Gwen Garnier-Duguy; “Livre d’or”, lu par Pascal Boulanger


Pascal Boulanger lit ici pour Poesibao le livre de Gwen Garnier-Duguy qu’il voit comme une passerelle entre jour et nuit.


 

Gwen Garnier-Duguy : Le livre d’or, postface de Bertrand Lacarelle, illustration de couverture de Roberto Mangù, L’Atelier du Grand Tétras, 2023, 15€.


L’épopée continue, sans trouver amère la beauté, même si celle-ci est recouverte par des langues mortes. Le livre d’or – le livre dort aussi – forme une passerelle entre jour et nuit, entre le feu et l’épée et le murmure des rêves. La poésie, pour Gwen Garnier-Duguy, est à la fois cette constellation dorée dans la nuit du monde et à la fois le lieu même de l’exil, mais d’un exil où la clandestinité est une manière d’être, une braise couvant sous la cendre du regard.

Ces poèmes chantent et portent la critique. Critique de la surveillance généralisée dans les couloirs étroits de la mondialisation qui ne peuvent, malgré tout, verrouiller les traits d’azur, l’envol des oiseaux, le cours des ruisseaux et la tendresse de l’aimée… autant de roseraies sauvages et merveilleuses qui font légende et contredisent le spectacle simulacre dans l’âcre d’une planète dégradée et dévastée.

La falsification s’étale quand la réalité du temps est remplacée par la publicité du temps. Mais il n’y a pas à se fixer dans la nausée ou dans l’angoisse quand la poésie, cette extrême jouissance de langue, impose l’intime de l’intime, autrement dit s’ouvre à un pur dehors. La voix polyphonique entrecroise les énonciations pour mieux s’opposer au recouvrement du chant par le spectacle et pour qu’au présent sombre de l’être-là englouti sous l’être de surface surgisse une renaissance infinie.

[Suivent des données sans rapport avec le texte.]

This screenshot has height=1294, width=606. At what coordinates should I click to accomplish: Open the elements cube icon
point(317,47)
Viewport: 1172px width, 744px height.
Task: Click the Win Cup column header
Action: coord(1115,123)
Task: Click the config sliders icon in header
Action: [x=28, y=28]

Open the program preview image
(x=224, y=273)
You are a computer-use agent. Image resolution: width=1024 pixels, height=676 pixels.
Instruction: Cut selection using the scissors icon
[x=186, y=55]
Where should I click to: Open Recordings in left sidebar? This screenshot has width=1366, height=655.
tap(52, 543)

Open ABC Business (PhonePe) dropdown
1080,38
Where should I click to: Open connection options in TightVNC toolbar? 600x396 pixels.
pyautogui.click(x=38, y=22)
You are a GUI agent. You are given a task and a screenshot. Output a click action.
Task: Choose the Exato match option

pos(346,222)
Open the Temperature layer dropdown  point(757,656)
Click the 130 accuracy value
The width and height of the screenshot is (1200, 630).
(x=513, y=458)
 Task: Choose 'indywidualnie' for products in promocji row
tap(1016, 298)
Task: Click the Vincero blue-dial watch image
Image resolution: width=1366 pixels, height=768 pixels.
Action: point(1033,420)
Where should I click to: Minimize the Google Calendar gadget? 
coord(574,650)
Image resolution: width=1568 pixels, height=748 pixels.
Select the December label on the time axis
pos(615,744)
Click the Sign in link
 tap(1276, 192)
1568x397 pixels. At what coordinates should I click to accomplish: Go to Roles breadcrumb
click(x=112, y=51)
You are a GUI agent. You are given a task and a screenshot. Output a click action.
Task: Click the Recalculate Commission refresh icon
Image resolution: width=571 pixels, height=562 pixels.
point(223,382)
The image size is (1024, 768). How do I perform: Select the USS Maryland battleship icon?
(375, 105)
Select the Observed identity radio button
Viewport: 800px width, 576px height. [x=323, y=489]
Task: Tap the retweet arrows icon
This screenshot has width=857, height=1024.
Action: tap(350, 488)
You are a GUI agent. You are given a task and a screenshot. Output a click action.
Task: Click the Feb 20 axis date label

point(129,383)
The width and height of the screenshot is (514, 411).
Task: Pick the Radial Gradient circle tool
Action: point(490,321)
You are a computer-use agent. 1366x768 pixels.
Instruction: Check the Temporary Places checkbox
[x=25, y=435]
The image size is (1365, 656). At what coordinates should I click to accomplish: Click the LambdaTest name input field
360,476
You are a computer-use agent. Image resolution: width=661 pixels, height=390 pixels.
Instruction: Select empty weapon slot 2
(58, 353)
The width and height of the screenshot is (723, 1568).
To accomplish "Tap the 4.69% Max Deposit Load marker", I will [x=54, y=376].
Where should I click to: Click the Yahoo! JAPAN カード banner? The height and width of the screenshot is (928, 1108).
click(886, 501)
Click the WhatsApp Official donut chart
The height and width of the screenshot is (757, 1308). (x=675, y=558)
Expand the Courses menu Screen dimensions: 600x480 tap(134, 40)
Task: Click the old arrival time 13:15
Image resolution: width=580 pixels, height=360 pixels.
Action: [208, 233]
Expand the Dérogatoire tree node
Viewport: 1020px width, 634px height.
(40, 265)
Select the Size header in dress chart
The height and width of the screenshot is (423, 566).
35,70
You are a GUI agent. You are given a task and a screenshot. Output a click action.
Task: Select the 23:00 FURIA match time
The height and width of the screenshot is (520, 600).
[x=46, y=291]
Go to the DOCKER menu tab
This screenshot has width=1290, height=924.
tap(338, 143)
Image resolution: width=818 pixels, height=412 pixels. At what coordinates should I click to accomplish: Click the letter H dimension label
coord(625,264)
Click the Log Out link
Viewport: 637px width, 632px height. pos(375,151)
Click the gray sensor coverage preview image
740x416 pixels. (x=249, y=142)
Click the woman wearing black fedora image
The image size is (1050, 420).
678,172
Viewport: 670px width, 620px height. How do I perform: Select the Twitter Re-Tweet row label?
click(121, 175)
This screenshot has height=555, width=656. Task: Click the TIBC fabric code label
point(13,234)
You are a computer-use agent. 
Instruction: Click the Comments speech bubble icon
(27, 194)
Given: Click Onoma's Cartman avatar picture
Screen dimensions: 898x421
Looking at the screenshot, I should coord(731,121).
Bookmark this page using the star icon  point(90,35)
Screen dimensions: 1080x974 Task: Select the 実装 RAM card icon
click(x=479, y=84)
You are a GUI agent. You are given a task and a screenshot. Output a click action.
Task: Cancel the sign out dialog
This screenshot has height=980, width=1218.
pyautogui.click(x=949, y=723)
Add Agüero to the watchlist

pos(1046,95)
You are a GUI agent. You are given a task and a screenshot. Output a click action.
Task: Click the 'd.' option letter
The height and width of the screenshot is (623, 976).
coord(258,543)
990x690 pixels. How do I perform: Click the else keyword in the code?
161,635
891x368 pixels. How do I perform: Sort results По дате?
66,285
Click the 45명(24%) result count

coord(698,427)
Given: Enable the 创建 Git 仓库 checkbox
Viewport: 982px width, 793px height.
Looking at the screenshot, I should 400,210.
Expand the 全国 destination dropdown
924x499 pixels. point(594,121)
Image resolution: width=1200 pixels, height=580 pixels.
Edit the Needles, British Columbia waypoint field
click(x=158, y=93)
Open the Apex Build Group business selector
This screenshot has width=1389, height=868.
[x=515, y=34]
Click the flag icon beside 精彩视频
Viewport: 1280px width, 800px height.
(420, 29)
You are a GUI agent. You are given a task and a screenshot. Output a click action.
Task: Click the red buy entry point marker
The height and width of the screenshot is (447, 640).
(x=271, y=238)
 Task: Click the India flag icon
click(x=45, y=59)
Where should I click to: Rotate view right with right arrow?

C’est un travail de Sisyphe qui doit sans cesse nettoyer les discours vides de notre postmodernité, mais le sentiment de la perte ou des limites répond au désir de traduire le dehors, par des unités de souffle, resserrées ou déclamées et toujours fidèles aux légendes, aux mythes et au Livre qui font retour.

J’ai habité tous les reflux
celui du monde grec et du monde latin, celui de la
religion universelle,
celui de la promesse des bonheurs et confort, celui de
vouloir l’imposer, celui
voulant le plein emploi et la croissance infinie,
j’ai habité le feu
et même l’extinction des feux (…)

Le poème de Garnier-Duguy nait de la concomitance du regard et de l’écoute – de son inscription historiale et légendaire – et de ce qui fait obstacle dans la répétition marchande. Car, à notre époque, la gestion de l’amour a remplacé l’amour, son appel et son débordement. Or, le livre d’or, est bien fondation et floraison, il dévoile, malgré nos oublis, ce que l’on savait et sentait déjà.